During a read cycle of memory 30, word line 19 is enabled, causing N-channel pass transistors to be conductive. Column logic/decoders select bit lines 17 and 18 to read the data bit stored in memory cell 10. The latched logic states stored on nodes 101 and 102 are provided to bit lines 17 and 18 as a relatively low differential voltage, (approximately 50-100 millivolts). During a read cycle, the logic states of nodes 101 and 102 remain unchanged.
Memory cell 10 maintains the current logic state for as long as a power supply voltage is provided. However, memory cell 10 may inadvertently change logic states due to charged particle emissions. These charged particles include alpha particles, x-rays, or other sources of ionizing radiation. Alpha particles are emitted as a result of the natural radioactive decay of radioactive elements such as uranium, americium, and thorium. Uranium and thorium are sometimes present in semiconductor packaging material in small amounts. Radioactive elements may also be present in the aluminum layers of the integrated circuit.

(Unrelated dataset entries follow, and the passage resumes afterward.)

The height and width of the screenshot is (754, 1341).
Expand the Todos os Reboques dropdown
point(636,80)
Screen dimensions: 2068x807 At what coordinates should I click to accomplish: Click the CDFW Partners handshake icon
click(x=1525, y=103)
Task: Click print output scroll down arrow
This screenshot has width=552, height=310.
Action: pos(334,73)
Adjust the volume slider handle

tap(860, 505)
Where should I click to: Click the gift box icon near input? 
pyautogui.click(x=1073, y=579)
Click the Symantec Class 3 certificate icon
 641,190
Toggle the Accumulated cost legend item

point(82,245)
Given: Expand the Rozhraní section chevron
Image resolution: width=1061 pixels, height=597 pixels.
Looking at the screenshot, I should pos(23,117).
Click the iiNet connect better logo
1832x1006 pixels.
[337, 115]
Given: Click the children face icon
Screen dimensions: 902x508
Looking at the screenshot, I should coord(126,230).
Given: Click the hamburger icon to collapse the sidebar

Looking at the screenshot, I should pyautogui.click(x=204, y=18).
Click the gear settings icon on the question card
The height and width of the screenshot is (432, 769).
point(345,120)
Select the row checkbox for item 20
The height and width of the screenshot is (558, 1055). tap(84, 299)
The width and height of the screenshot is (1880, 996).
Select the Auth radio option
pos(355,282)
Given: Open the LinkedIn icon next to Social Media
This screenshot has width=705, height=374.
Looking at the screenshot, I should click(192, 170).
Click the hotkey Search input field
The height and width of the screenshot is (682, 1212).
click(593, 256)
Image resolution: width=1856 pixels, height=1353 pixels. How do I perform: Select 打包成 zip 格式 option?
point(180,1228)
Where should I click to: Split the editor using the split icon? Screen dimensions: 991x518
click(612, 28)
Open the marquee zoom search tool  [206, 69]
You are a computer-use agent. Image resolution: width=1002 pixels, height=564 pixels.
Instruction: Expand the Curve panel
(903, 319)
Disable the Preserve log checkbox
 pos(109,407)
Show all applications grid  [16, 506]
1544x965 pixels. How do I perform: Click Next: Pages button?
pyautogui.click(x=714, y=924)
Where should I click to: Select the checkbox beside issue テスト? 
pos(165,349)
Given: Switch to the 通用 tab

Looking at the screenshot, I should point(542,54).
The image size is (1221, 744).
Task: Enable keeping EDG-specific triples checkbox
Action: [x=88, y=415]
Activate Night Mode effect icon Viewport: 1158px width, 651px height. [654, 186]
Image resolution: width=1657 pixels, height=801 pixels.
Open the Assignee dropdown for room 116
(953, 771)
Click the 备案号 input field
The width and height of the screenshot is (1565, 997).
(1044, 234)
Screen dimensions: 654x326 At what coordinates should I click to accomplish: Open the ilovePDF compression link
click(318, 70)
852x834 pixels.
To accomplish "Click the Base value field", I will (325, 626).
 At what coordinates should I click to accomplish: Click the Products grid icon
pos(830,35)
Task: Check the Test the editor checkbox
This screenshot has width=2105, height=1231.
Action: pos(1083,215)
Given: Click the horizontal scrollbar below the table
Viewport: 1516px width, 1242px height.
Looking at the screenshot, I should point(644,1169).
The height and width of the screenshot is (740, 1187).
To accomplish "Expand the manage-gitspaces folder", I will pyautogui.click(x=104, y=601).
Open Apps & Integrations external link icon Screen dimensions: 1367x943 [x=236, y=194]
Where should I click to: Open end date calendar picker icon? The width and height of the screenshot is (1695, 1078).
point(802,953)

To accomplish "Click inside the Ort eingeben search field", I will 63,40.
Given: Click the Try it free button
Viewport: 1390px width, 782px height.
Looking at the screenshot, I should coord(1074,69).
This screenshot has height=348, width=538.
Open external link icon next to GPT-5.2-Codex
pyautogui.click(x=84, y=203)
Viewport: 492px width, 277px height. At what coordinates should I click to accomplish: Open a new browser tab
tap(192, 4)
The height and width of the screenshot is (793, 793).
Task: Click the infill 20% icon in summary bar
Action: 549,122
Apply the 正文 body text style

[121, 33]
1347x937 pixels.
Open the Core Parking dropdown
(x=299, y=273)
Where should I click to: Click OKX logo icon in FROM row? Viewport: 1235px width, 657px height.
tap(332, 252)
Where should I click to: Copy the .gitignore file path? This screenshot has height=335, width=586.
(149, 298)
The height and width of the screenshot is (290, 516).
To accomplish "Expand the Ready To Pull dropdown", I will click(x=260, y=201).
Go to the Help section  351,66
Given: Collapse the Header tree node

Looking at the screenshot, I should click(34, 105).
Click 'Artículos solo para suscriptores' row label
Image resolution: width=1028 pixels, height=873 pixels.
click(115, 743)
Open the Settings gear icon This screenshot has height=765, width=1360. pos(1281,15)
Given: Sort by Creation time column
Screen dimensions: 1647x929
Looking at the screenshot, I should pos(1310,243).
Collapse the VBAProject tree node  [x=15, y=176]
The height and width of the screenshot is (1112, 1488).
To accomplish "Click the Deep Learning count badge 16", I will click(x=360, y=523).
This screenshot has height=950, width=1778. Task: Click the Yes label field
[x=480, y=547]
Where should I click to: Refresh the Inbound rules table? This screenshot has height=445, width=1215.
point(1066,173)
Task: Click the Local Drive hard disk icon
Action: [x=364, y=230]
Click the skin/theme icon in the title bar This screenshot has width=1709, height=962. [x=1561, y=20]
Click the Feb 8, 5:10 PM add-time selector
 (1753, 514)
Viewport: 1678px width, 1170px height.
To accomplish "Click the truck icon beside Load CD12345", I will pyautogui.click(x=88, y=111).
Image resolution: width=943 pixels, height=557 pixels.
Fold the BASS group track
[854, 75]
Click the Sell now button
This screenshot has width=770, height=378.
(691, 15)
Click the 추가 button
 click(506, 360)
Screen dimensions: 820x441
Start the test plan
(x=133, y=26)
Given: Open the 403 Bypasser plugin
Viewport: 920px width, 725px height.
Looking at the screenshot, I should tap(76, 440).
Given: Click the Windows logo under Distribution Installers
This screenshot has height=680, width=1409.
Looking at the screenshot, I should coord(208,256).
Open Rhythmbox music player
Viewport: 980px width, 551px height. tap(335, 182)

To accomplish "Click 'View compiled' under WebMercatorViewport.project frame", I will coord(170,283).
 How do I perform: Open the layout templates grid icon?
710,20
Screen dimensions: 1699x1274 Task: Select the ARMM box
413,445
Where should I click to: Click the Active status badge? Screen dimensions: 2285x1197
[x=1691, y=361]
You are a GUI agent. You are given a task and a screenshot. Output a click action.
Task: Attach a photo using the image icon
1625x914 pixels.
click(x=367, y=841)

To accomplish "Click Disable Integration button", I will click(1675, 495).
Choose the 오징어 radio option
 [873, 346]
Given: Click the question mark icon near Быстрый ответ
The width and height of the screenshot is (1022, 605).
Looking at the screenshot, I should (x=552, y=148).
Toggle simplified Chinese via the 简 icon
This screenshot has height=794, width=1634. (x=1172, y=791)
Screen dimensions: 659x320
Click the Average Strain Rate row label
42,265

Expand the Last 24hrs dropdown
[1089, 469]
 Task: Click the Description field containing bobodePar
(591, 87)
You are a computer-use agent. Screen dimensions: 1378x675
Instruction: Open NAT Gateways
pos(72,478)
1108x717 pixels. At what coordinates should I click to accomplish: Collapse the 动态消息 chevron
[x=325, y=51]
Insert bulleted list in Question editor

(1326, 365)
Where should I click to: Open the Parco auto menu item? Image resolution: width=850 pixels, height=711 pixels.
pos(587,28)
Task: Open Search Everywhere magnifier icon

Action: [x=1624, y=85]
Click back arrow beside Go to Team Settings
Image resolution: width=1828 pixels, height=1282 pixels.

The alpha particles are emitted from the radioactive elements and penetrate the memory array region of the SRAM cell. An alpha particle striking in the vicinity of memory cell 10 may change the logic state of the cell. When an alpha particle strikes the integrated circuit, electrons migrate toward the most positive sources. The charge from the alpha particle strike may be large enough to cause memory cell 10 to change logic states. This is called a soft error. A soft error is difficult to detect because the memory cell changes logic states without suffering any physical damage.
The critical charge (Q.sub.CRIT) required to cause memory cell 10 to change logic states is equal to the product of the change in voltage as a result of the alpha particle hit (.DELTA.V.sub..alpha.), and the cell capacitance (C.sub.CELL), or EQU Q.sub.CRIT =.DELTA.V.sub..alpha. C.sub.CELL ( 1)
Various techniques have been found to reduce soft error in memory cell 10. For instance, soft error is sometimes reduced by increasing cell capacitance C.sub.CELL. Cell capacitance C.sub.CELL is increased by adding capacitance to N-channel transistors 11 and 12 of memory cell 10, or by coupling capacitors between each of nodes 101 and 102 and V.sub.SS. Q.sub.CRIT should be made large enough to withstand the charge leakage caused by an alpha particle hit. However, write speed may be sacrificed if cell capacitance C.sub.CELL is too large. Increasing Q.sub.CRIT by adding capacitance increases the voltage change .DELTA.V.sub..alpha. required to cause memory cell 10 to change logic states. But, adding capacitance to memory cell 10 increases process constraints and may increase the surface area required for each SRAM cell.
As the density and size of SRAMs are increased, memory cell sizes reduced, and power supply voltage decreased, memory cell 10 becomes even more vulnerable to soft error. Also, P-channel transistors 64 and 65 may be thin film transistor (TFT) loads. TFT transistors provide the advantages of low standby current and good cell stability without increasing cell size. However, the small size of a TFT transistor results in decreased cell capacitance, which also may cause increased soft error. Thus, in a very high density SRAM, as memory cell size is reduced, it becomes harder to increase cell capacitance C.sub.CELL without negating, at least in part, the reduction in size.